_Required action_: Give back, word for word, only the lines from the one containing "Open the GPU" to the end of the listing below.

Listed records Block Start

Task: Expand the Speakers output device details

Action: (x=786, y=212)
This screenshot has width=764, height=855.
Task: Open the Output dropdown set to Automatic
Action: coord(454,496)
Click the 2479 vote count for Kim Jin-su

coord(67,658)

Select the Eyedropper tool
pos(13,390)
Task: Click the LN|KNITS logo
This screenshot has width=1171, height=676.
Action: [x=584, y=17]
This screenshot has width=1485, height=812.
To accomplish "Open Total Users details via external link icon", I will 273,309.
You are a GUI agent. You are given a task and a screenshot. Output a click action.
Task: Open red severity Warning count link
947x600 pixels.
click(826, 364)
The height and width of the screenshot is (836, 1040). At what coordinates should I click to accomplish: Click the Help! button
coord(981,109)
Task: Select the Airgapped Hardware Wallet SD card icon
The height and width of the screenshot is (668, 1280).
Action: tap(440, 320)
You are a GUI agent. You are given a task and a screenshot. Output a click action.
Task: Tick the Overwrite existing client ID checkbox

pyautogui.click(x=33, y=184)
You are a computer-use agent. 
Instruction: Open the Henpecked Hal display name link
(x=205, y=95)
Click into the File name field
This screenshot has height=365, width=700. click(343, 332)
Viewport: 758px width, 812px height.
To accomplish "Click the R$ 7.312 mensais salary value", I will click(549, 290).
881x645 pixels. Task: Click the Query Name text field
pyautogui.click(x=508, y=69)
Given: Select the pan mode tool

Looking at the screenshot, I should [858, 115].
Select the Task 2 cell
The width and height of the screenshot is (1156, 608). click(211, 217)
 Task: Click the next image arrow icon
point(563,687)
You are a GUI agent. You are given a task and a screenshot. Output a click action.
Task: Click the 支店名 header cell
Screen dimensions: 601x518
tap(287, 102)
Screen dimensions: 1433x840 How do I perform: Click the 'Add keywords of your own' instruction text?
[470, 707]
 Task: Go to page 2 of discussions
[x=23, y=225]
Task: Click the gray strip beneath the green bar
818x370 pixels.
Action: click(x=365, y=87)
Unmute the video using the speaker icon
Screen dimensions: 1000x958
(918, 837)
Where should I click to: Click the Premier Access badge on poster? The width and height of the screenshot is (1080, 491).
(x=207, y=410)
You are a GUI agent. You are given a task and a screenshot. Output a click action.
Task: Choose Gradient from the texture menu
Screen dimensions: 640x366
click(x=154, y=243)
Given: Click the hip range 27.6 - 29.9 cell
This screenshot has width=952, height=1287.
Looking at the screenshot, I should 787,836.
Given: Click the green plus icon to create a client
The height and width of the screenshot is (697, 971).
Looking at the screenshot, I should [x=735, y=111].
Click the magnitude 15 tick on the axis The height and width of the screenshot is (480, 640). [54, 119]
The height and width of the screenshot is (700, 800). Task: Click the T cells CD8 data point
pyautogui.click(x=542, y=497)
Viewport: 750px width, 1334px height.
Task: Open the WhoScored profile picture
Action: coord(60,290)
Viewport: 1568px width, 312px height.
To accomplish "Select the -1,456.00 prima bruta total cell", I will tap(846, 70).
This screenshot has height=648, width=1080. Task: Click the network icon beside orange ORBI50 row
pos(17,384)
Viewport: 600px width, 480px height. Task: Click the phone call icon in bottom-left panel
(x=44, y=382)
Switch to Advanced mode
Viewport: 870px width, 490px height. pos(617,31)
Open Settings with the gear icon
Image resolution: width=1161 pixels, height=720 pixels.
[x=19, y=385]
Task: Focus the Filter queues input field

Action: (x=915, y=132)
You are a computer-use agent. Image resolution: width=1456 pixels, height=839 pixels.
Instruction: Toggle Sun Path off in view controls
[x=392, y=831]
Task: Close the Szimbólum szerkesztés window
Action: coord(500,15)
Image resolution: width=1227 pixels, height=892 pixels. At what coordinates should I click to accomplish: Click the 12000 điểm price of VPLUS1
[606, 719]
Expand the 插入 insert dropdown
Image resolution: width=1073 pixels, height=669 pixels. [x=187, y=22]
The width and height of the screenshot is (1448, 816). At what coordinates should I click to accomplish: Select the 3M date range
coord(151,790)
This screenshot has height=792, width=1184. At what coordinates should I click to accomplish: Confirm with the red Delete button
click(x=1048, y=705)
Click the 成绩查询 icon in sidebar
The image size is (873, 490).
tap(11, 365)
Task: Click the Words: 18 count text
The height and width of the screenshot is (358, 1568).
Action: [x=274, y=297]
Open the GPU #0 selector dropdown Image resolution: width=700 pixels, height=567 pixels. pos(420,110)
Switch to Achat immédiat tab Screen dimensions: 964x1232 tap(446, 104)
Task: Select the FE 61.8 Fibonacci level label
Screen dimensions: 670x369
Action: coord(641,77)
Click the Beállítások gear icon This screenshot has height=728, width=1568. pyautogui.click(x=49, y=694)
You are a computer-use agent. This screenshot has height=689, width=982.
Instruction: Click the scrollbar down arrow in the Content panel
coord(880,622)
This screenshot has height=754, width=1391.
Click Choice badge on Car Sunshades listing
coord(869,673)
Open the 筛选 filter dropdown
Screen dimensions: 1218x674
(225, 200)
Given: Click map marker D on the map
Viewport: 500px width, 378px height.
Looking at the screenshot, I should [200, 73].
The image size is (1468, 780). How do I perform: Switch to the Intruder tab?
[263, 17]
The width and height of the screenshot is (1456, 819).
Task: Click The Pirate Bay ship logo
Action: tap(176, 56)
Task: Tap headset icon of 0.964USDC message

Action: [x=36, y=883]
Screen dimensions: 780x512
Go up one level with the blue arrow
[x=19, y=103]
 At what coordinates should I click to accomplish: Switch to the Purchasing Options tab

Listed records Block End

_Reply_:
Open the GPU #0 selector dropdown Image resolution: width=700 pixels, height=567 pixels. pos(420,110)
Switch to Achat immédiat tab Screen dimensions: 964x1232 tap(446, 104)
Task: Select the FE 61.8 Fibonacci level label
Screen dimensions: 670x369
Action: coord(641,77)
Click the Beállítások gear icon This screenshot has height=728, width=1568. pyautogui.click(x=49, y=694)
You are a computer-use agent. This screenshot has height=689, width=982.
Instruction: Click the scrollbar down arrow in the Content panel
coord(880,622)
This screenshot has height=754, width=1391.
Click Choice badge on Car Sunshades listing
coord(869,673)
Open the 筛选 filter dropdown
Screen dimensions: 1218x674
(225, 200)
Given: Click map marker D on the map
Viewport: 500px width, 378px height.
Looking at the screenshot, I should [200, 73].
The image size is (1468, 780). How do I perform: Switch to the Intruder tab?
[263, 17]
The width and height of the screenshot is (1456, 819).
Task: Click The Pirate Bay ship logo
Action: tap(176, 56)
Task: Tap headset icon of 0.964USDC message

Action: [x=36, y=883]
Screen dimensions: 780x512
Go up one level with the blue arrow
[x=19, y=103]
 At what coordinates should I click to accomplish: Switch to the Purchasing Options tab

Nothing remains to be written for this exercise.